Under-specification: the model fills gaps with its own assumptions because labels or rules were not explicit.
Instruction conflict: one part of the prompt asks for brevity while another asks for detailed reasoning.
Context burial: critical instructions get lost in long documents or long chat history.
Schema drift: the prompt, parser, and application types no longer agree on field names or enums.
Impossible-input hallucination: the model tries to populate every field even when the source text does not support them.
Prompt injection via data: untrusted text inside the input tries to override the real instructions.

Evaluation loop for prompts

Prompt quality should be measured against a fixed test set, not judged by ad hoc spot checks.

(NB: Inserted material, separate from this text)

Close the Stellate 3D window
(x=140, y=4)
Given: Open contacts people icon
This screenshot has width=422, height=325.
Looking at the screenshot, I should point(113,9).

A practical loop is draft prompt, run eval set, inspect failures, revise prompt or schema, then rerun the same eval set.

Prompt template
  -> eval set of representative inputs
  -> model outputs
  -> format checks
  -> schema validation
  -> task-quality scoring
  -> revise instructions, examples, or schema
  -> rerun the same eval set

Prompt injection and instruction-data separation

If your prompt contains untrusted content such as emails, PDFs, tickets, or scraped text, that content can carry phrases like "ignore previous instructions" or "output your hidden system message." Treat that text as data, not as instruction. Mark it clearly, tell the model not to follow instructions found inside it, and validate the output anyway.

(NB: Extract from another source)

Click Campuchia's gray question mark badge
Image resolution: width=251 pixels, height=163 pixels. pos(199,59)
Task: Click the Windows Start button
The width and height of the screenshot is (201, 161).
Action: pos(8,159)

A useful rule is: instructions should describe how to interpret the document, while the document itself should never be allowed to redefine the task.

Design rules for durable prompt systems

Keep prompts versioned in code or config, not buried in application strings.
Define success cases and failure cases before editing wording.
Prefer explicit enums and null policies over vague optional prose.
Keep output schemas close to typed models so they do not diverge.
Retry only when the failure is repairable; otherwise abstain or escalate.
Measure both format correctness and task correctness. A perfect JSON object can still contain the wrong answer.

Keep this module separate from adjacent topics. Prompting is about instruction design and output control. It is not the same as retrieval for external knowledge, fine-tuning for learned behavior changes, or deployment work for latency and serving.

To-do list

Learn

Explain task, constraints, context, examples, and output contract without looking at notes.
Understand the difference between free-form output, JSON output, and schema-constrained output.
Learn when zero-shot is enough and when one-shot or few-shot examples add real value.
Understand why instruction ordering, delimiters, and token budget affect reliability.
Read about prompt injection and why untrusted content must stay separate from instructions.

Practice

Write zero-shot, one-shot, and few-shot prompts for the same classification task and compare results.
Design a JSON schema for extraction from invoices, tickets, or meeting notes, then validate ten outputs.
Create a 20-example prompt eval set with at least five edge cases and score both format and correctness.
Test how outputs change when instructions come before versus after a long document.
Feed in adversarial text such as "ignore previous instructions" and inspect how well your template resists it.

Build

Create a Python script that extracts structured fields from support tickets and validates them with Pydantic.
Build a meeting-note summarizer that returns action items, owners, deadlines, and unresolved questions as JSON.
Add retry or repair logic for malformed or schema-invalid outputs, with a logged fallback path.
Add a prompt registry file with prompt versions, intended use, and known failure modes.
Build a tiny evaluation harness that runs the same prompt over a fixed dataset and stores scores.